--- begin Information given ---

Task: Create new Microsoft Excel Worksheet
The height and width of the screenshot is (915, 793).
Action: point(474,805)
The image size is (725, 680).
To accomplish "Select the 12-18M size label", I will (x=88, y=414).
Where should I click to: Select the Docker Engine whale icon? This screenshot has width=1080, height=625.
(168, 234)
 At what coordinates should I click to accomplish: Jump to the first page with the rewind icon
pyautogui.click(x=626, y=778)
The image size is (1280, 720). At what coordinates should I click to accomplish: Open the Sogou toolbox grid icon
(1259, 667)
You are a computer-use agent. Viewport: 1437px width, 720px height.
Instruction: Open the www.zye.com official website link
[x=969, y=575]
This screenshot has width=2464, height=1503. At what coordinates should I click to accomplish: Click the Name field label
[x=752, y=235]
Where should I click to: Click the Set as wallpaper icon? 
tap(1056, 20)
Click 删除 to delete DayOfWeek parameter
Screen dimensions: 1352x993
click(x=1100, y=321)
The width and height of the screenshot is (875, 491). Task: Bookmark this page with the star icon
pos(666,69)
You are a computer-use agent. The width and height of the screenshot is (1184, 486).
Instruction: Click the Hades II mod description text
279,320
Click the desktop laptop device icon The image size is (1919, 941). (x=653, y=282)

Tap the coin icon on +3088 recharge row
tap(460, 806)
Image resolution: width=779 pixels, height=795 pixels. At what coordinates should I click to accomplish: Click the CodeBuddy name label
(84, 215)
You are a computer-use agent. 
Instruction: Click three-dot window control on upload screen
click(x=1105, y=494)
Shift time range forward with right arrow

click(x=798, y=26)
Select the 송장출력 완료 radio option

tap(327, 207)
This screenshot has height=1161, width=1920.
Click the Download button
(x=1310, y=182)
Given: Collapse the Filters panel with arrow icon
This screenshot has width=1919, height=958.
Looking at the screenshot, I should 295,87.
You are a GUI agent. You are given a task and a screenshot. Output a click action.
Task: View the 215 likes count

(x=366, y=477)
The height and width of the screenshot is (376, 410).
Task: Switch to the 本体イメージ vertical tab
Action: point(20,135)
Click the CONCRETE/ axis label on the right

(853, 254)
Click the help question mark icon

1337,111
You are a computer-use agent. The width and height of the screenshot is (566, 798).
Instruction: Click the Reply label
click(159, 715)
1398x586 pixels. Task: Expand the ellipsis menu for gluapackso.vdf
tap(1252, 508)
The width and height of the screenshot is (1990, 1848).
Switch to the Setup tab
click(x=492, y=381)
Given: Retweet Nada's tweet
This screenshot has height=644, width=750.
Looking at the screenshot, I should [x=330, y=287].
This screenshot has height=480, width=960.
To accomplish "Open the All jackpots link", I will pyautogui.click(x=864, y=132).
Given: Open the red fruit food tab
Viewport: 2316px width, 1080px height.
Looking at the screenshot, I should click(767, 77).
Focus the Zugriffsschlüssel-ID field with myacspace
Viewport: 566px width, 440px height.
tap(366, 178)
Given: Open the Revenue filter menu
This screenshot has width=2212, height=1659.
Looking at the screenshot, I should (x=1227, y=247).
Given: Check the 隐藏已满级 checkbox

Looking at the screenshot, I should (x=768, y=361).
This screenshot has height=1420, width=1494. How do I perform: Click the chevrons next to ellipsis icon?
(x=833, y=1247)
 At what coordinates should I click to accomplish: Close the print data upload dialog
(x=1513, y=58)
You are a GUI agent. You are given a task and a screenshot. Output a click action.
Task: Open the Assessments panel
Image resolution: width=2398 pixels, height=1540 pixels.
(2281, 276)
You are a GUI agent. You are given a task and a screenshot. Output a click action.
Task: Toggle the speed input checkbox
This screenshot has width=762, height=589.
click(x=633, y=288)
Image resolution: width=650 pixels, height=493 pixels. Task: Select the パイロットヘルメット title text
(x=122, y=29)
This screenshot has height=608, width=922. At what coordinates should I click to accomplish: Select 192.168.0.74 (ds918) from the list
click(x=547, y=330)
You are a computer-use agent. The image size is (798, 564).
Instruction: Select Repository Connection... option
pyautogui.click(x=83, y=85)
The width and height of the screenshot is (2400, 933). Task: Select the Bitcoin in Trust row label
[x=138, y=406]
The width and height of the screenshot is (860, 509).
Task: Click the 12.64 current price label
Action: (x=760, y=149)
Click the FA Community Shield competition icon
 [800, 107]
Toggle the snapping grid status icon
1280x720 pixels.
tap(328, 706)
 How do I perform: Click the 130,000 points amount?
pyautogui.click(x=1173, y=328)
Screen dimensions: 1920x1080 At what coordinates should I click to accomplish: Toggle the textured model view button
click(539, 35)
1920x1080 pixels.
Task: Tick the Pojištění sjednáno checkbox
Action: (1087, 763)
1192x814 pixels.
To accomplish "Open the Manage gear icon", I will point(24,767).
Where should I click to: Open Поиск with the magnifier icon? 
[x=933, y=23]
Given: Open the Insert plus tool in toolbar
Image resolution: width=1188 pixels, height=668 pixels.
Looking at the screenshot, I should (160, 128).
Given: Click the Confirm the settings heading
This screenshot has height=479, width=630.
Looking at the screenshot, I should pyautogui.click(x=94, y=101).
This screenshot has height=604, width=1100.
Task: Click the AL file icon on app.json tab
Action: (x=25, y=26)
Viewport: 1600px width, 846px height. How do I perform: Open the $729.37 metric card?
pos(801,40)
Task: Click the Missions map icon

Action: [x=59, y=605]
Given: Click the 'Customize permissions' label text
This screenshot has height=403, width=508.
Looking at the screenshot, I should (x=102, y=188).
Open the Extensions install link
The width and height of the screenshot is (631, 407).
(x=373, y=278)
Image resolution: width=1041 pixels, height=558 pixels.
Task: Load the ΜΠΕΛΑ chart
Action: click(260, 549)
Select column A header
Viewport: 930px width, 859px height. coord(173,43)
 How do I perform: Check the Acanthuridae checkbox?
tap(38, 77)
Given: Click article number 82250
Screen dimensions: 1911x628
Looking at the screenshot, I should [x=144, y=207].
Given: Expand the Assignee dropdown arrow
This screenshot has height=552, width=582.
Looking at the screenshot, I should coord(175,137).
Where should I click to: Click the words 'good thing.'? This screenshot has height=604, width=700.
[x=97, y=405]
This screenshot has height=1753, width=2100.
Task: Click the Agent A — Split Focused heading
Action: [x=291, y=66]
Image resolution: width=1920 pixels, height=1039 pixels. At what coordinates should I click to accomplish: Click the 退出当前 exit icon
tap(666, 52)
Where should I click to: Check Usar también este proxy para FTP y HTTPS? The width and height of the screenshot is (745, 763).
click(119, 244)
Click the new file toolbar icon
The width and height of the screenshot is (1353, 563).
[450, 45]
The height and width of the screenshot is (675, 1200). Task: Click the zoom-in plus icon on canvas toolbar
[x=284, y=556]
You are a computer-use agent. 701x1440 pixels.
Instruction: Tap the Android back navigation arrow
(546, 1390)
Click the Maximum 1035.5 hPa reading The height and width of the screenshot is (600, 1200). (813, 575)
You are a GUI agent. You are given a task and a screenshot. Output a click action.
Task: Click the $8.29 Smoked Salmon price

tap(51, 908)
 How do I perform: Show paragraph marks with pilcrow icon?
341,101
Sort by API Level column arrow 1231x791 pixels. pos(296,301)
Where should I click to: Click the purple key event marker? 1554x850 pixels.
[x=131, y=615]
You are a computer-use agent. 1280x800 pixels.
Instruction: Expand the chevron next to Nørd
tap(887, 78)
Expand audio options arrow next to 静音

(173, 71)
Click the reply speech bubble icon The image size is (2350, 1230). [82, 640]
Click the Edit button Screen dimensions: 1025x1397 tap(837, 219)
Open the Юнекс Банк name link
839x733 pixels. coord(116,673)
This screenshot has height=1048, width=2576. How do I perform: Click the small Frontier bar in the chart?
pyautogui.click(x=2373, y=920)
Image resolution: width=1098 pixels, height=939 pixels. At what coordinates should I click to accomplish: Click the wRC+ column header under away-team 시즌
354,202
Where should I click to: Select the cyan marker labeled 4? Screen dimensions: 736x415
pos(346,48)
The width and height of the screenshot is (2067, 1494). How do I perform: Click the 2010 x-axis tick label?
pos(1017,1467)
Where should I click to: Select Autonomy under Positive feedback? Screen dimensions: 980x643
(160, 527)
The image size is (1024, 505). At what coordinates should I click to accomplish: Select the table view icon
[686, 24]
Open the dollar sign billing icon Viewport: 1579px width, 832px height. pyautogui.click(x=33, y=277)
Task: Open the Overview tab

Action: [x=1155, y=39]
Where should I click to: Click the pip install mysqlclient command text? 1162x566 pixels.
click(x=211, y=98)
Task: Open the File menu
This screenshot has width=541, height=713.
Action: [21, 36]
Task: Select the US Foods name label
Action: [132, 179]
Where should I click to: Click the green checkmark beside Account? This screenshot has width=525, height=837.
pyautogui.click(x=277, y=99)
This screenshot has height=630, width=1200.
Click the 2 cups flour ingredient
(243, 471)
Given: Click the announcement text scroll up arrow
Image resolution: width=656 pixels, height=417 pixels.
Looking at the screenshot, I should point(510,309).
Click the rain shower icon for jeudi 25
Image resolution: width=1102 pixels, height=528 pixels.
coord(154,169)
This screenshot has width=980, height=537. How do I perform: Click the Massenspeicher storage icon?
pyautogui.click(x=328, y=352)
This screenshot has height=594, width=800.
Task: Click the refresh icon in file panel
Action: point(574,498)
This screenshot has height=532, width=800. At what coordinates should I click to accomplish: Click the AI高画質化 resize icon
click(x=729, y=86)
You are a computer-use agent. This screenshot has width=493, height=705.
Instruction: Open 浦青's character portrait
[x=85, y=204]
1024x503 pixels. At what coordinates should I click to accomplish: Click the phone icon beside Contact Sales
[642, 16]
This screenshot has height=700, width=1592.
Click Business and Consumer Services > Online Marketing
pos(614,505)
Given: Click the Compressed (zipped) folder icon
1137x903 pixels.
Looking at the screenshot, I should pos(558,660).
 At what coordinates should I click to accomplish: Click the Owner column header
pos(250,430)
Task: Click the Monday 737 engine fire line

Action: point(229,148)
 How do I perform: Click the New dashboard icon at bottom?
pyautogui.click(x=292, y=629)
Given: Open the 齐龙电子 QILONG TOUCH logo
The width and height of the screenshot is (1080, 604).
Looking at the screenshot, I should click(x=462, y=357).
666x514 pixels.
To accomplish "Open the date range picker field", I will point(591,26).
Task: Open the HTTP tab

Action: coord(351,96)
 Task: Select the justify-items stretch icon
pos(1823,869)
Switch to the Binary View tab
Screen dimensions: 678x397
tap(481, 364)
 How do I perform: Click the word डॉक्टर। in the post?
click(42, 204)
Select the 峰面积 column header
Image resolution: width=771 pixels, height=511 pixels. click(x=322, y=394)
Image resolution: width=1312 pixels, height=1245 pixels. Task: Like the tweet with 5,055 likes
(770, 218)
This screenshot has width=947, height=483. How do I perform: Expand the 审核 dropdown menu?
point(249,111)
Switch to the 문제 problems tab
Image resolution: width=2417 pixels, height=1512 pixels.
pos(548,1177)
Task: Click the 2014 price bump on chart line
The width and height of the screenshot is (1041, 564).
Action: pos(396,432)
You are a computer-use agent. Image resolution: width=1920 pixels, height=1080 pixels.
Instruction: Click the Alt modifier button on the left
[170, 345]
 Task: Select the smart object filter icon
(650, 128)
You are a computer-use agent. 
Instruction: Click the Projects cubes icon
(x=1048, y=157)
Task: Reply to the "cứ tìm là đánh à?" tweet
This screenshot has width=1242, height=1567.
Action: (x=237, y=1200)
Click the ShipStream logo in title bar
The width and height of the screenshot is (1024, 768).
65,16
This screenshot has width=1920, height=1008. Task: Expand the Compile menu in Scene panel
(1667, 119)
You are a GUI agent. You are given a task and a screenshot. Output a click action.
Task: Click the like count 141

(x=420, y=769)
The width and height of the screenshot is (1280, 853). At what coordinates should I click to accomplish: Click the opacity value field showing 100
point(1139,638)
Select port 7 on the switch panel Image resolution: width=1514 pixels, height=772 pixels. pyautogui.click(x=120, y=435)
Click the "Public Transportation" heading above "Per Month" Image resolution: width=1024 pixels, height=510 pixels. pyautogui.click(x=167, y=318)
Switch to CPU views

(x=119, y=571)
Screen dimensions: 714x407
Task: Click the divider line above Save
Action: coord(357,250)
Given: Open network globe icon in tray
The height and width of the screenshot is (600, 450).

--- end Information given ---

Retype the lines of the records between the line containing "Click the ShipStream logo in title bar" and the line containing "Select port 7", inclusive, without any changes.

Click the ShipStream logo in title bar
The width and height of the screenshot is (1024, 768).
65,16
This screenshot has width=1920, height=1008. Task: Expand the Compile menu in Scene panel
(1667, 119)
You are a GUI agent. You are given a task and a screenshot. Output a click action.
Task: Click the like count 141

(x=420, y=769)
The width and height of the screenshot is (1280, 853). At what coordinates should I click to accomplish: Click the opacity value field showing 100
point(1139,638)
Select port 7 on the switch panel Image resolution: width=1514 pixels, height=772 pixels. pyautogui.click(x=120, y=435)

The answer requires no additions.